Noche y Gastronomia

El local de la semana: Yakitoro

Detalle yakitoro

Alberto Chicote se ha convertido con permiso del inefable Carlos Arguiñano en el chef más famoso de este país. Si a esto le añadimos el boom televisivo en el que se mueve la gastronomía en general, nos encontramos con que la apertura del nuevo local del chef madrileño se convierte por defecto en un espectáculo mass media, en una cita ineludible para los amantes de las tendencias y en un reclamo espectacular para el público en general.

Para los neófitos, contar que Chicote ya había mostrado su talento y buen hacer en las cocinas del desaparecido No-Do y de su hermano menor Pan de Lujo. Una cocina con toques orientales y sabores perfectamente reconocibles que pusieron a Chicote en el mapa culinario de la capital.

Ahora al abrigo de su éxito catódico, Chicote ha abierto en Madrid su primer local como propietario. Su nombre es Yakitoro y bebe de la tradición de las tabernas japonesas (yakitoris), donde la comida se cocina en directo y al carbón y donde se busca un espacio de cercanía con el cliente que está presente en el concepto y leit motiv del local de Alberto.

Situado en el corazón del barrio de Chueca, en la Calle de la Reina 41, la disposición de la sala, en una mezcla entre el uso de elementos vanguardistas con la utilización de la madera, busca crear un espacio informal al que contribuyen mesas corridas para comer junto a comensales que no siempre tienen que ser conocidos. Una apuesta arriesgada pero que quiere incidir en un concepto de comida como fiesta y momento de relax y diversión.

La carta está dividida en varias secciones.

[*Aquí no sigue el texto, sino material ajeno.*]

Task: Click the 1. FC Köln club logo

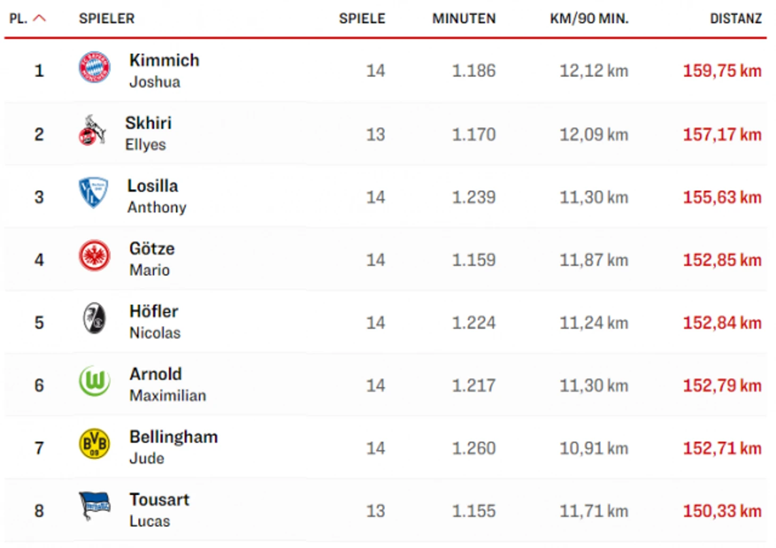Action: pos(92,131)

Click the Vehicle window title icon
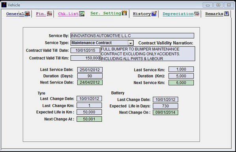click(x=4, y=5)

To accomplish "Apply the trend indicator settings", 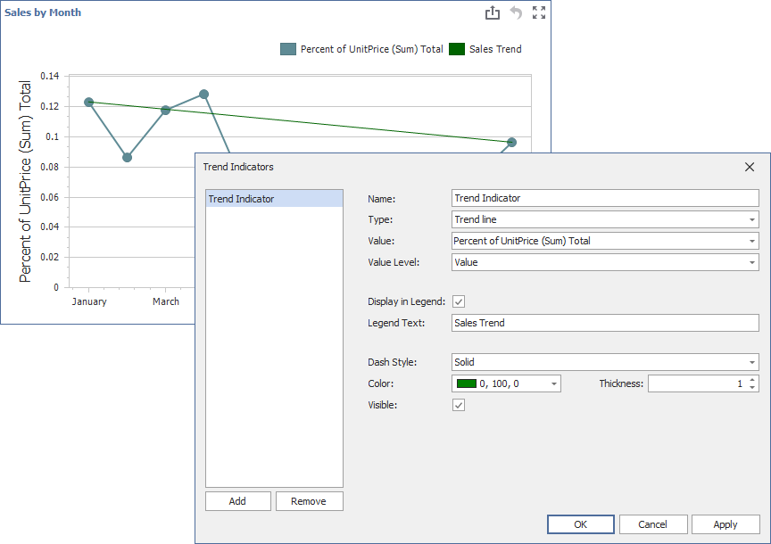I will tap(725, 524).
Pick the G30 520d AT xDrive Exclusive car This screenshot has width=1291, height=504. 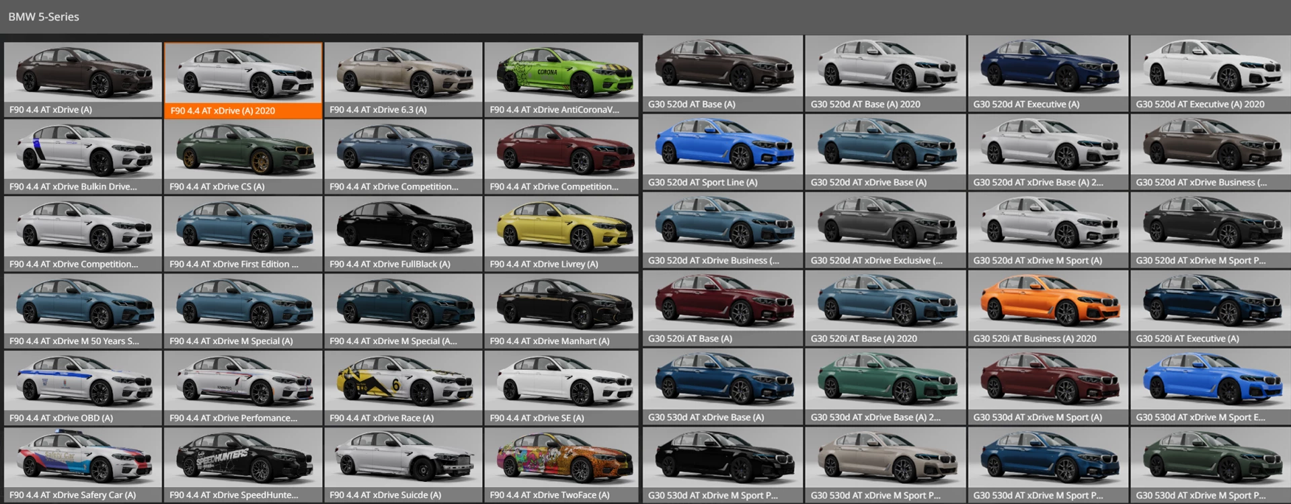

En de la tierra, encontramos pequeñas propuestas de verduras entre los que destacan los dados de berenjena en tempura con miso rojo y pimentón, o unas buenas cebolletas asadas con romescu, que engrandece el carbón, como en los mejores ejemplares de Cataluña.

La granja nos regala algunas creaciones interesantes como su pollo frito crujiente con salsa agridulce cañí, de receta no desvelada, sus bien resueltos dados de pollo en tempura con salsa de Pedro Ximenez, sus magníficas albóndigas picantes  con tocineta ibérica o esa pintada asada con salsa de trufas que es una delicia al paladar.

En un local de Chicote el tratamiento de los pescados se supone uno de los principales puntos a favor y en este caso Yakitoro no decepciona. Espléndido es su ceviche de corvina con cilantro, ají amarillo y leche de tigre. Magníficas, juguetonas y refrescantes sus gambas blancas y puerros con mahonesa de coco y sorprendente esa unidad de atún rojo y pack choy sobre salmorejo, que se agradece en esta época del año.

En su capítulo La Finca, son divertidos los bocados de cocido con su caldo o el bocata de panceta ibérica y pepino, que es una extravagante pero bien ideada mezcla de sabores.

Para terminar un buen punto y seguido con cualquiera de los sorprendentes postres, tanto por su denominación como por su factura.

El precio final acorde con las estrecheces de los tiempos ronda los 30 € y se agradece en una propuesta original y sabrosa a la que le auguramos un prometedor y catódico futuro.